Hardly anyone has noticed, but international climate negotiations have resumed in formal session for the first time since the Copenhagen summit last December. Six months after failing to seal a deal in the Danish capital, despite much optimism when the summit opened, the negotiators are trying to get the process back on track in time for the next major conference in Cancun, Mexico, at the end of the year.

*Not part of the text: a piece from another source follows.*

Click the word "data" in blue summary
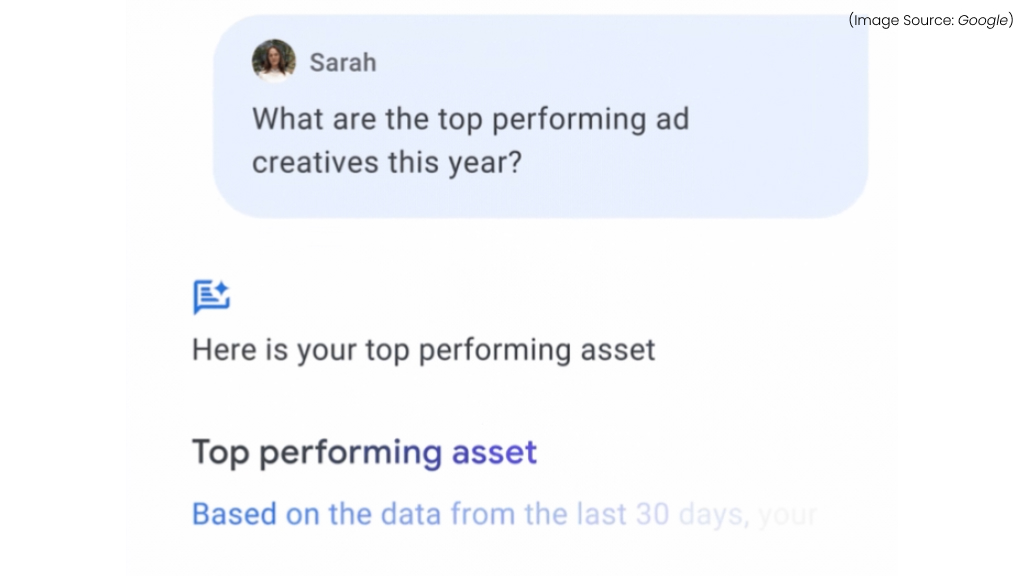The image size is (1024, 576). [411, 514]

The good news is that the atmosphere is much better than in Copenhagen. Mind you, it could hardly be worse, than at that rancorous, chaotic, atrociously organised and disastrously chaired occasion. But even so there is a remarkable amount of goodwill around, especially given where things broke off just before Christmas. One sign of that is that much of the Copenhagen Accord, the last-minute agreement personally hammered out by the leaders on the summit’s last day, is being quietly merged with the formal UN negotiating text: a clash between the proponents of the two dragged on into extra time through the night after summit was supposed to have ended, threatening to turn admitted disappointment into indisputable disaster. Meanwhile, most of the negotiating countries – representing 80 per cent of world carbon dioxide emissions – have signed up to it.

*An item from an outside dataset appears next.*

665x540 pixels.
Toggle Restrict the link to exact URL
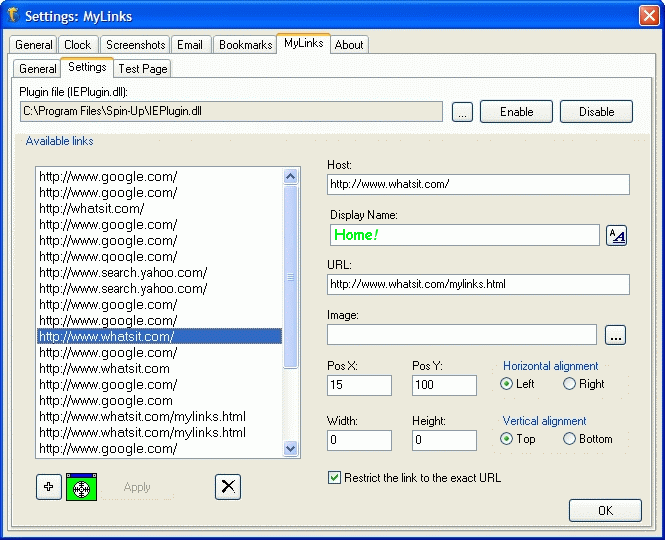pos(335,478)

The bad news is that there are still deep differences between developed and developing countries. The Third World wants industrialised nations to pledge to make bigger emissions cuts faster. They, and particularly the United States, have responded by demanding better monitoring and verification of developing country measures to fulfill the often impressive promises they have made to tackle their own emissions. On the other hand, good progress has been made on working out ways of rewarding tropical rainforest countries for keeping their trees standing, and on transferring clean, green technologies from rich to poor.
But the main issue is money – most immediately the $30 billion promised by the leaders at Copenhagen to help the poorest adapt to the effects of global warming. Some $28 million of this has now been pledged – chiefly from Japan ($11 billion), the European Union ($9.6 billion), the US ($5.1 billion), Norway ($1.8 billion) and Australia ($500 million). $25 billion of this looks like being grants, rather than loans, but – critically – how much of it is new money rather than funds switched from existing aid budgets is unclear. And when will it start to flow?
There look like being two more negotiating meetings – in August and September/October – before everyone assembles again in Mexico. No-one is expecting a treaty to be concluded then; most would settle for steady, if slow progress, without the dramas of Copenhagen. Whether that will be enough to get global warming under control in time, is another, if unknown, matter.